Toward Planetary Entanglement
- Bonnie Lester
- Mar 11
- 2 min read
Updated: Mar 12

With its tendrils reaching through our everyday lives into distant landscapes across the entire planet, human development can no longer be subsumed under the category of the 'City', or as the antithesis of the ‘Wilderness’. Today we confront the convergence of technological systems, ecosystems, and socio-economic forces in a field of entanglement. The functions and processes of ecosystems, once set apart as the antithesis of the city, are becoming recognised as agents within urban development, while at the same time, artificial materials produced by industry reach our most 'pristine' 'wilderness'.

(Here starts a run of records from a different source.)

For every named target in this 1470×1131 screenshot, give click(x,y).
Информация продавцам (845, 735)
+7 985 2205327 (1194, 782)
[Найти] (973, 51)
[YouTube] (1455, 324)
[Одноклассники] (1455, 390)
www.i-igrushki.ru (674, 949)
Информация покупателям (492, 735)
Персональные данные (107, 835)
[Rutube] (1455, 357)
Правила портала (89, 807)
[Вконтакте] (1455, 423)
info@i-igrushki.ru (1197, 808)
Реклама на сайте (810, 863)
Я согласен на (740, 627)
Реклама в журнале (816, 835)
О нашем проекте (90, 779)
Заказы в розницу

To acknowledge our planetary entanglement means to de-centre the taken-for-granted idea of the 'human' as the benchmark of intelligence and agency in the world, and to build connections across difference; across culture, across geography, across time, across species, across kind.
The traditional distinctions modern knowledge institutes have been built on presume a neat separation of the natural from the human-made. Such categories fall apart when our human-made 'technologies' end up creating 'natural' disasters. When mono-crop agriculture produces dust bowls and irrecoverable biodiversity loss at planetary scale. Or when machines start to ‘reason’ as we thought only a human could.
By taking seriously the concept of entanglement, we acknowledge the unanticipated consequences and agential forces, ecological and technological, over which we have no complete control. From the weathering of soils to the circulation of molecules in our atmosphere, from internet infrastructures to extractive industries and their supply chains, from the mycelial transport networks delivering nutrients and energy throughout forests, to the microbiomes of our own bodies.
We might begin to think of the planet as not a resource but a collaborator, a correspondent, or a co-conspirator, which we reason with. 'Nature' will attend the table of human politics, whether we like it or not. So, we should work toward building a planetary literacy of entanglement with worlds of difference; with the human and the more than human agents and intelligences of our planet.